Truth is 14 years later I still have not found the answer. I struggle day in and day out with how to best be a parent. The way I parent is constantly evolving and changing to adapt with the needs of my children but it is also constantly being observed by those on the outside. Not all disabilities can be seen as is the case with my daughter’s. They do not sound any different, look any different and at times do not act any differently to other children. It isn’t until you look closer that you start to notice the subtle differences, the hearing aids, the slight lisp to words, the forgetfulness of one, the behaviour at certain times of day when medication has worn of, the Anxiety living life. If you passed my children in the street you wouldn’t notice anything other than 4 sister’s.

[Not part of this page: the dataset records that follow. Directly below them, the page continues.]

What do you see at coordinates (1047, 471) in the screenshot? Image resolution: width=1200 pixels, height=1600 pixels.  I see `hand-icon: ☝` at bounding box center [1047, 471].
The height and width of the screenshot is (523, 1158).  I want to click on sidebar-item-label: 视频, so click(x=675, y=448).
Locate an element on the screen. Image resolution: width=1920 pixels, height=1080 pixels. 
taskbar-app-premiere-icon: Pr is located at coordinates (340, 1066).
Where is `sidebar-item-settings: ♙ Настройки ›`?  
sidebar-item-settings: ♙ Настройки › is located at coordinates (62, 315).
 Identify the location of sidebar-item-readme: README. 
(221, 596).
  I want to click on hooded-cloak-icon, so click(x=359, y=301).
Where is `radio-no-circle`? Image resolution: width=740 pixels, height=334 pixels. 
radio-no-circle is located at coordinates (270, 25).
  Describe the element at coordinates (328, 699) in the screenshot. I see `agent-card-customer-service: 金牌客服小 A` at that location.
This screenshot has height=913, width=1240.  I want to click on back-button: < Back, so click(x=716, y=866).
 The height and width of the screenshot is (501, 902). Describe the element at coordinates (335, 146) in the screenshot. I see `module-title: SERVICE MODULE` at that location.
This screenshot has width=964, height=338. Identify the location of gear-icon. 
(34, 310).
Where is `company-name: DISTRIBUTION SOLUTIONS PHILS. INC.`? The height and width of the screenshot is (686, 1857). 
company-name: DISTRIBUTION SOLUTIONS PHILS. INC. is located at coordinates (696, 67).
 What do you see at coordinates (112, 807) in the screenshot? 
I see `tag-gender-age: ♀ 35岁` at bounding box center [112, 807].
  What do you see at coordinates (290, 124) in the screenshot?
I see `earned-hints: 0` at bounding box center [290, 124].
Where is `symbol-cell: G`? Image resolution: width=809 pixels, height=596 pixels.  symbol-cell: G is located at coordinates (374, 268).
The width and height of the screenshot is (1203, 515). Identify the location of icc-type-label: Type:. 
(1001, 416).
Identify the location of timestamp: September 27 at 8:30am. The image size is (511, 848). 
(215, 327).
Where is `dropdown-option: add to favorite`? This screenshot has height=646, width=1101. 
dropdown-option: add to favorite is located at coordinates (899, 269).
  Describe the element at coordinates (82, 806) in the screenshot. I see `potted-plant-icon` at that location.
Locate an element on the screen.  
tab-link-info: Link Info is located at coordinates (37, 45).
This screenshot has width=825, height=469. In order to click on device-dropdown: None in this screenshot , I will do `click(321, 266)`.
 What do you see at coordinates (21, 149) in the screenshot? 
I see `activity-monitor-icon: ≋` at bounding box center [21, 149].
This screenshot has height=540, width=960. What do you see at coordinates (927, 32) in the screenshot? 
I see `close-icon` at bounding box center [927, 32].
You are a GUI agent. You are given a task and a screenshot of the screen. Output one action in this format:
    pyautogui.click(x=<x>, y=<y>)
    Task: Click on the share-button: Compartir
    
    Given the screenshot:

This is perhaps the hardest part of being their mum, unless you are living the life that I am you can not fully understand how exhausting it is trying to keep everything together. That smile on my face at 9am is one of relief not happiness. The frown at the end of the day is born of tiredness and also stress. That sigh is after another round of upset screaming, or a round of abused hurled my way that makes me feel like walking out. In fact I have come to realise that in trying to raise them, teach them and make sure they get every opportunity to be independent I sometimes need to take a step back, read some of my blogs and realise once again I am not wonder women, I am not a magician I am a mum and one that will adapt, fight and evolve even while feeling like I can’t do it anymore. Its not what I signed up for but do you know what, these children amaze me everyday, there tears but also laughter, theres anger but also love and even on a bad day I will always love and be in awe of my children.